Despite disagreements with its younger members, the Muslim Brotherhood seems confident that it will emerge victorious in September’s parliamentary elections. In February it said it would win no more than 20 percent of the seats; it is now—officially—aiming for 50 percent. Essam el-Erian recently told me, “But of course we want a majority or the largest percent we can get.” Through a coalition agreement with other Islamist groups, Lacroix said, this “seems increasingly likely.” With its outreach programs that offer free and subsidized food and services in the poorer neighborhoods, the Brotherhood’s popularity will likely only grow—in particular as inflation rises and prices go up. “They know they are in the strongest position,” Lacroix said. It is not unusual for those who are not keen on an Islamic state modeled on Saudi or Iran to point out that, with 40 percent of the population living beneath the poverty line, the Brotherhood’s previous slogan, “Islam is the answer,” has strong appeal.

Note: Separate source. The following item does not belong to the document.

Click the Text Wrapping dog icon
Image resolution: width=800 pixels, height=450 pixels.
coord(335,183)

At the end of May, in a public library in Imbaba, not far from the Virgin Mary Church, a group of Salafis—who call themselves “Salafyo Costa” after Costa Coffee, which they like to drink—held an open meeting, intended “to begin a dialogue with liberals and help cast aside this idea of us as devils,” as Mohamed Tolba, one of the group’s organizers, told me. He asked the gathered group to mix: “Let’s sit together,” he said, “Salafis next to non-Salafis, come on.” Mohamed, who had recently returned to Egypt after years in Sudan because “of persecution against bearded men that look like me,” said that he wanted to create dialogue and unity, “just like in Tahrir.” Mohamed is funny, lighthearted, and quick to poke fun at the Salafi stereotype. “I know you are scared of us,” he said, addressing the row of women in jeans and exposed hair that had come to listen in. “Tell us your fears, let us answer to them. We know you have Salaphobia, but we won’t bite.”

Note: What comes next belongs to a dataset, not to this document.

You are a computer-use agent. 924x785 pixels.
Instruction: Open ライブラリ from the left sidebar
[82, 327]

A lively debate went on for five hours, ending with a recurring question to Mohamed and his colleagues: Are you representative of most of the Salafis out there? The answer was “no,” but since the meeting—which was reported in the local press—Mohamed and his colleagues (their group has a Facebook page with almost five thousand members) have, he says, been receiving phone calls from ultraconservative party leaders and more radical sheikhs. “I don’t want to mention names,” he told me yesterday, “but some sheikhs who said we were crazy, even sinners, now want to work with us. So do the emerging political parties. I’ve received so many requests for collaboration—they see our method is a more effective one.”

After the meeting, one of the Salafist wives approached me, inviting me to a women-only gathering at her house. “You’re so young,” another said, before proceeding to explain how she slowly converted from being uncovered to wearing a full-face veil. “It just takes time,” she said reassuringly. “You get used to it.”

That night, one of the two politically knowledgeable friends with whom I attended the meeting called me. “I’m not convinced,” he told me.

All the men’s wives wore the niqab. They all said that in another context they would wear the short galabiya like the Prophet. They want Egypt governed by the Sharia. I bet they will slowly turn, just like the Brotherhood has, constantly changing its position. Before we know it we’ll be like Saudi Arabia. They shouldn’t be trusted. It’s no coincidence the Saudis gave us such a big loan.

Sitting in the Virgin Mary Church with Father Sarabamon, I told him about the invitation of the Salafi women. He smiled. “They want to convert you,” he told me. “I fear the worst. You know already that they don’t teach Coptic history in schools. It will take time, but I see the direction we are moving in.”